**Texto extraído:**
===
Desde el barrio: La verónica, suerte en extinción
Martes, 01 Nov 2016
Madrid, España
Paco Aguado | Opinión
La columna de este martes
La actualidad lleva tanto tiempo forzándonos a escribir de política y de otras miserias en relación a la tauromaquia que parece que se nos hubiera olvidado hablar de toros. Pero, por salud mental y taurina, no es conveniente perder esa buena costumbre, tan poco práctica al parecer, que tanto tiempo ocupó a generaciones de aficionados y profesionales a lo largo de los siglos.
Porque quizá sea ese, precisamente, uno de los grandes problemas que tiene el toreo actual: que no se habla de toros en puridad; que no hay tertulias donde paladear la buena conversación y escuchar a los que saben; que ni siquiera hay debate de opiniones, salvo el cruce banal de acusaciones en las redes sociales. Pero, como dijo algún día en la radio el torero Tinín, con su retranca madrileña, "no se puede ser buen aficionado por internet".
Y, para ser sinceros, convengamos que tampoco los periodistas hablamos realmente de toros, ni en las crónicas supersónicas a que nos vemos obligados, ni en los reportajes y artículos cada vez más limitados a un tiempo y un espacio a todas luces insuficientes para llevar a la práctica ese buen ejercicio intelectual, que como el propio toreo ha de hacerse despacio y en profundidad.
Es así, entre tanta prisa, como se nos van “sin torear” los detalles más evidentes de la evolución de la tauromaquia actual, que quedan inadvertidos o pasados por alto entre una sucesión de reseñas rutinarias, lameronas y condicionadas, cuando no mal redactadas en ese lenguaje encriptado y vacío que poco informa y nada aporta al análisis.
Estamos tan preocupados los cronistas de las orejas que se cortan o se dejan de cortar o de saber el nombre de los nuevos pases que se suman a la efectista corriente posmoderna que apenas apreciamos los cambios que se han ido produciendo en la tauromaquia. Entre ellos, la condición residual en que está quedando el toreo a la verónica.
Aunque casi podría decirse lo mismo del natural, es un hecho que el lance fundacional de la tauromaquia no atraviesa por la mejor de sus épocas, relegado en la mayoría de los casos a su versión más práctica como elemento de brega, la más defensiva y liviana, para recibir y parar a los toros recién salidos de chiqueros.
===
**Qué hacer:**
(A) Responde con datos de la columna sobre la verónica:
(i) ¿Qué torero afirmó en la radio que no se puede ser buen aficionado por internet?
(ii) ¿Dónde se produce, según la columna, el cruce banal de acusaciones?
(iii) ¿Para qué se emplea la verónica en su versión más práctica?
(B) Reproduce sin alteraciones el pasaje de la columna sobre la verónica que comienza en "Porque quizá sea" y termina en "y en profundidad.".
(C) Redacta el tramo siguiente de la columna sobre la verónica a continuación de su última frase.

**Material proporcionado:**
===
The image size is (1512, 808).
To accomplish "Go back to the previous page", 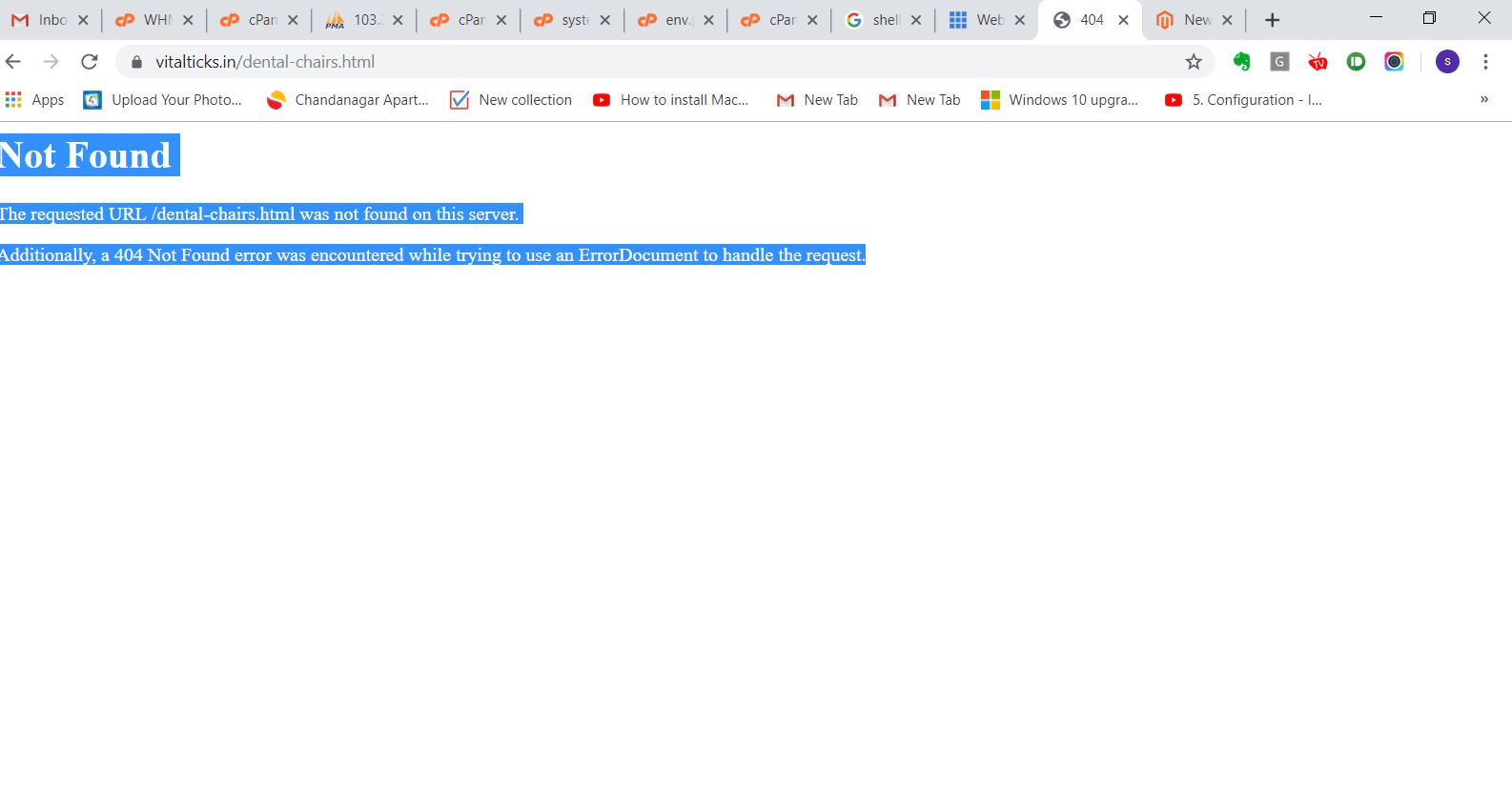I will coord(13,62).
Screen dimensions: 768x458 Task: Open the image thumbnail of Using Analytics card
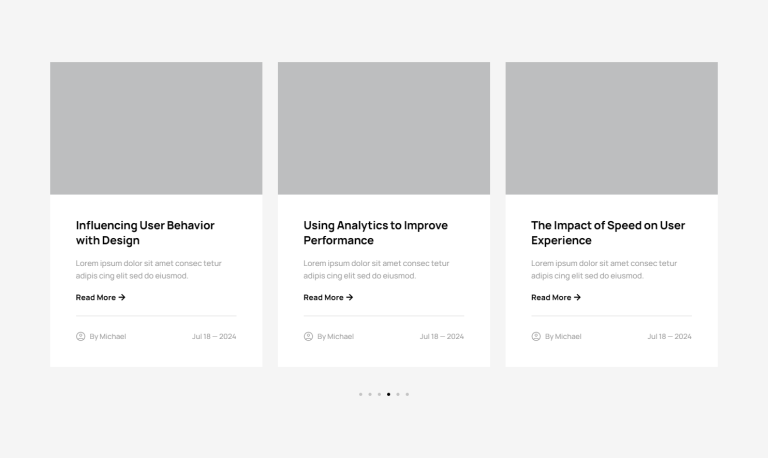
===
**Tareas resueltas:**
(A)
(i) Tinín.
(ii) En las redes sociales.
(iii) Como elemento de brega, para recibir y parar a los toros recién salidos de chiqueros.

(B)
Porque quizá sea ese, precisamente, uno de los grandes problemas que tiene el toreo actual: que no se habla de toros en puridad; que no hay tertulias donde paladear la buena conversación y escuchar a los que saben; que ni siquiera hay debate de opiniones, salvo el cruce banal de acusaciones en las redes sociales. Pero, como dijo algún día en la radio el torero Tinín, con su retranca madrileña, "no se puede ser buen aficionado por internet".
Y, para ser sinceros, convengamos que tampoco los periodistas hablamos realmente de toros, ni en las crónicas supersónicas a que nos vemos obligados, ni en los reportajes y artículos cada vez más limitados a un tiempo y un espacio a todas luces insuficientes para llevar a la práctica ese buen ejercicio intelectual, que como el propio toreo ha de hacerse despacio y en profundidad.

(C)
Y si no, hagan memoria y deténganse a contar los toreros en activo que, de salida o en los quites, realmente torean a la verónica con acento e intensidad artística, porque les sobrarán dedos de una mano. Sí, son una minoría los auténticos conservacionistas de esta especie capotera, la más compleja de ejecutar de tan pura y simple, que ha entrado en peligro de extinción frente a la agresiva invasión de la más vistosa, y superficial, variedad.
Los motivos del cambio también son variados, y algunos, todo hay que decirlo, no cabe achacárselos únicamente a los toreros sino al propio toro, cuyo mayor volumen, sobre todo en España, obliga a administrar su lidia y a no forzarle de salida para evitar que se dañe y sea víctima de su propia y fuerte inercia inicial.
Claro que, por extraño que les suene, también cuenta la propia selección que están llevando a cabo algunos ganaderos de vanguardia, enfocada, más allá de la valoración que hagamos de su criterio, a que el toro no rompa a embestir con verdadera entrega hasta el tercio de muleta, minimizándole así la dureza de los dos primeros tercios pero reduciendo estos, y con ello también al toreo de capa, a un trámite reglamentario sin matices artísticos.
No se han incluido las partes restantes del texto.